ACTIVITY 1: Reproduce the stretch of the article on kidney matching markets from "To overcome this" through "for this endeavor." word for word.
ACTIVITY 2: According to the article on kidney matching markets, who won the Nobel Prize in 2012 along with Alvin Roth?

Selling your kidney to someone in need is illegal in the United States. Apparently, giving up an organ at a market price is deemed unethical, or “repugnant.” As a result, the market doesn’t work because the price is too low. Well, it’s effectively zero.
To overcome this “market failure”, economists have attempted to engineer a “market” without prices that efficiently matches up kidney donors with recipients. Alvin Roth, along with Lloyd Shapley, won the Nobel Prize in 2012 for this endeavor.
Before humans used prices and currency to trade goods and services, they would use a bartering system. For example, if I had a bunch of berries, but I also wanted some corn, I would need to match with someone who wanted some berries and had a bunch of corn to give up. However, the problem is that I would need to find someone who wanted berries and had corn to spare. This can be rather inconvenient to satisfy your wants and needs! The pricing mechanism in a market helps overcome this annoyance. With prices, you can just choose what you want, throw some money at it and it’s yours. (It’s crazy how we take this for granted sometimes.)
However, prices might not work as cleanly in some markets. In the job market, it’s not like you can just show up at Amazon, tell the manager how much your labor is worth, and start working. You have to apply, interview, pray, and after all that, you still may not get the job. The same messiness applies to universities. Roth uses the example, “Harvard and Stanford don’t raise tuition until just enough applicants remain to fill the freshman class.” They keep the prices low so that a bunch of students apply allowing them to be selective with who they admit.
Roth calls these “two-sided matching markets” which are more like romantic courtships, with a lot of wooing involved.
Deferred Acceptance, aka “maybe”
This idea comes from Shapley and his colleague David Gale, when they proved in 1962 that for any equal number of men and women, you are able to solve the “stable marriage/matching problem”. It is stable because at the end of the process, neither hubby nor wifey want to leave their marriage for someone else.
In the first round, each unengaged man asks his number one pick if she’ll marry him. If the man happens to be the woman’s number one pick, she responds with a maybe. All the other dudes get denied. The next round, the unengaged men propose to their number one picks (even if the women are engaged already). If the woman prefers this new guy, she again, responds with a maybe. This process is iterated several times until everyone is hitched.
The maybe in this process is what allows for stable matches to occur in two-sided markets. It defers confirming a match until we are sure that everyone is with their best pick given what’s left. Then everyone gets married at the same time. Nothing more romantic than a group wedding!
Kidney transplants and group marriages
This type of mechanism can work for kidneys too. They have to make the match and do the surgeries at the same time. Thanks to Roth (in the yellow smock) and fellow economists, computer algorithms can handle not only matching kidney donors and recipients, but also hospitals and surgeons to perform the surgery. (Side note: this type of market design also matched the young surgeons, fresh out of school, with the hospitals they work at.
Roth’s work helps markets that are near and dear to us that are plagued with some kind of roadblock to run a bit smoother. He’s applied his design to dating, public schools, healthcare, and labor markets.
Though we should probably warm up to the idea that selling our organs can help save numerous lives, the two-sided matching market-engineering may be our most preferred pick.

RECORD SET:
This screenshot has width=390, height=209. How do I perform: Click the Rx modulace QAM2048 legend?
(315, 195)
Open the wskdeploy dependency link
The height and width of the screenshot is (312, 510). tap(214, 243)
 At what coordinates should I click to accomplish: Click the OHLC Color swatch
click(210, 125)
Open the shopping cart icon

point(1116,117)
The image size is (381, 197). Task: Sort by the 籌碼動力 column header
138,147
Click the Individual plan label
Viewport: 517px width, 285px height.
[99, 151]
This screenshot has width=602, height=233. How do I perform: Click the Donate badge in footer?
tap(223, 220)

WRITTEN REPLY 1:
To overcome this “market failure”, economists have attempted to engineer a “market” without prices that efficiently matches up kidney donors with recipients. Alvin Roth, along with Lloyd Shapley, won the Nobel Prize in 2012 for this endeavor.

WRITTEN REPLY 2: Lloyd Shapley